Attorneys Sanctioned for Improper AI Use

Since late 2022, numerous attorneys worldwide have faced sanctions, fines, and disciplinary action for submitting AI-generated content with fabricated citations to courts.

Hallucinated Citations: High-Profile Court Sanctions

Mata v. Avianca (2023) - New York

One of the earliest and most infamous incidents was Mata v. Avianca in the U.S. Southern District of New York. In June 2023, Judge P. Kevin Castel fined two lawyers and their firm $5,000 after they filed a brief opposing a motion to dismiss that cited six non-existent court decisions generated by ChatGPT. The AI had "invented six cases" (complete with fake quotes and citations) to support the plaintiff's argument in an airline injury case.

Butler Snow Firm (2025) - Alabama

In May 2025, a large U.S. law firm defending Alabama's prison system faced sanctions when an attorney admitted using ChatGPT to "add false citations" to a court filing in a prisoner's civil rights case. Federal Judge Anna Manasco stated that earlier sanctions "were insufficient" to deter such conduct.

U.S. Disciplinary Actions for AI Misuse

Utah (2025) - Garner v. Kadince

Two lawyers filed an appellate brief with numerous fake citations (including a non-existent case Royer v. Nelson) that were only found via ChatGPT. The Utah Court of Appeals discovered the deception and rebuked the lawyers for falling "short of their gatekeeping responsibilities."

Florida (2023) - Thomas G. Neusom

Attorney cited fabricated case law produced by an AI tool. Court investigation revealed filings contained nonexistent precedents and bogus quotations. Neusom admitted he "may have used artificial intelligence to draft the filing(s) but was not able to check the excerpts."

California (2025) - Lacey v. State Farm

Federal judge sanctioned law firm after catching lawyers submitting brief containing multiple nonexistent cases and fake quotations. Lawyers conceded that "portions of the brief were initially drafted with the aid of generative AI."

Texas (2024) - Brandon Monk

U.S. District Judge Marcia Crone sanctioned attorney for filing brief with "nonexistent cases and quotations" generated by AI. The court had a local rule explicitly requiring lawyers to verify content generated by technology.

Wyoming (2025) - Morgan & Morgan

Federal judge threatened sanctions against two attorneys from prominent firm after they submitted brief in product liability suit that included fictitious case citations. Lawyer admitted using AI program which "hallucinated" the bogus cases.

International Incidents and Repercussions

Canada - British Columbia (2024)

In Zhang v. Chen, Vancouver attorney Chong (Cherri) Ke cited two purported precedents in a custody application that turned out to be fabrications by ChatGPT. She had asked ChatGPT for case law supporting her client's position; the AI produced three case names that did not exist in any legal database.

United Kingdom (2025)

The High Court in London faced two separate cases marred by AI-generated fake citations. In one complex £89 million claim against Qatar National Bank, the claimant's legal team admitted to using AI, resulting in 18 out of 45 case citations being entirely fictitious with fabricated quotes even in real citations.

> _Problems to solve_:
**a.** According to the text on attorneys sanctioned for improper AI use, how much was the fine that Judge P. Kevin Castel imposed on the two lawyers and their firm in Mata v. Avianca?
**b.** Continue the text on attorneys sanctioned for improper AI use, starting after its final sentence.

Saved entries

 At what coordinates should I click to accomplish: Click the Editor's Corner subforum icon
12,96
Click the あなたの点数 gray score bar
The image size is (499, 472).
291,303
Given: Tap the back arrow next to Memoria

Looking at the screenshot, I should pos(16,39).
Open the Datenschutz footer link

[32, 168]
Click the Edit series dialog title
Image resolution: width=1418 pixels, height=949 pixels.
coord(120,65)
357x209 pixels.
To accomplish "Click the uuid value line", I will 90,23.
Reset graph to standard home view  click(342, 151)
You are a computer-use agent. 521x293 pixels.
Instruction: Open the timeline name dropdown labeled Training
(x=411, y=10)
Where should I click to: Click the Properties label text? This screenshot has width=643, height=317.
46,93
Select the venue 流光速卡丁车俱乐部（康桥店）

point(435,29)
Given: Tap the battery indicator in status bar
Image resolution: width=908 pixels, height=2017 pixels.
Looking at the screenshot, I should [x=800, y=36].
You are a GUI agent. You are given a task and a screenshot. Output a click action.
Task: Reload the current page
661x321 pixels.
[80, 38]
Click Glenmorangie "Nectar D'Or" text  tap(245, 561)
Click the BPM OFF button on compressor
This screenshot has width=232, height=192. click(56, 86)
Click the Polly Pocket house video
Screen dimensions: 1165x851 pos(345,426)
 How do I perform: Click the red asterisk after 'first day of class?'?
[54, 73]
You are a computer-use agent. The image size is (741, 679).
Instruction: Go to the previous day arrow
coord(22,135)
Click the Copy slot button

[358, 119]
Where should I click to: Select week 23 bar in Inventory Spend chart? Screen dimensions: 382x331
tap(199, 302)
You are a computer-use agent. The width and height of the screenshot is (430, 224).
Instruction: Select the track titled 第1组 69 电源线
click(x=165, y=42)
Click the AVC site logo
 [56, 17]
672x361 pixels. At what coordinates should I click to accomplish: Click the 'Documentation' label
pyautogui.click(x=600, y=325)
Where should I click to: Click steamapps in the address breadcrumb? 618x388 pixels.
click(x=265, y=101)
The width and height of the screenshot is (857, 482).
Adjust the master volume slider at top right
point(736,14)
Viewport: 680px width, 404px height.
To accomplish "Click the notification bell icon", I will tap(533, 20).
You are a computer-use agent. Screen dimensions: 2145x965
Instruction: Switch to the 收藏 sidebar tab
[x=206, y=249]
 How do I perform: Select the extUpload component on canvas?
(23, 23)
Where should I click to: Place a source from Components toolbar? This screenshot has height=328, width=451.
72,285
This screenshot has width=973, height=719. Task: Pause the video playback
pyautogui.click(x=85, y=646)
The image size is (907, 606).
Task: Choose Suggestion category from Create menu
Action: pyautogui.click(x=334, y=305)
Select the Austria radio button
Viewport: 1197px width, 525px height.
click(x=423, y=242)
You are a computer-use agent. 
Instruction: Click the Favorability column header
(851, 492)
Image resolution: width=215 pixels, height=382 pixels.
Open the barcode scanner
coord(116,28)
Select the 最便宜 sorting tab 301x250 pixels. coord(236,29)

> _Response list_:
**a.** $5,000.

**b.**
Denmark

In Olsen v. Finansiel Stabilitet, two self-represented litigants trying to enforce a judgment in England included a fake Court of Appeal case, Flynn v. Breitenbach (2020), in their materials.

Financial and Professional Consequences

  • Court sanctions: $2,000–$5,000+ in fines per case
  • Fee-shifting sanctions: Repaying opponent's legal costs
  • Professional discipline: Bar suspension in serious instances
  • Reputational damage: Public embarrassment and client loss
  • Malpractice exposure: Potential client lawsuits for inadequate representation

Ethical Rules and Emerging Trends

Court Rules Requiring Disclosure or Verification

U.S. District Judge Brantley Starr in Texas issued a standing order mandating that all attorneys file a certificate attesting either that no part of a filing was drafted by generative AI, or that any AI-produced content was thoroughly checked against reliable sources by a human.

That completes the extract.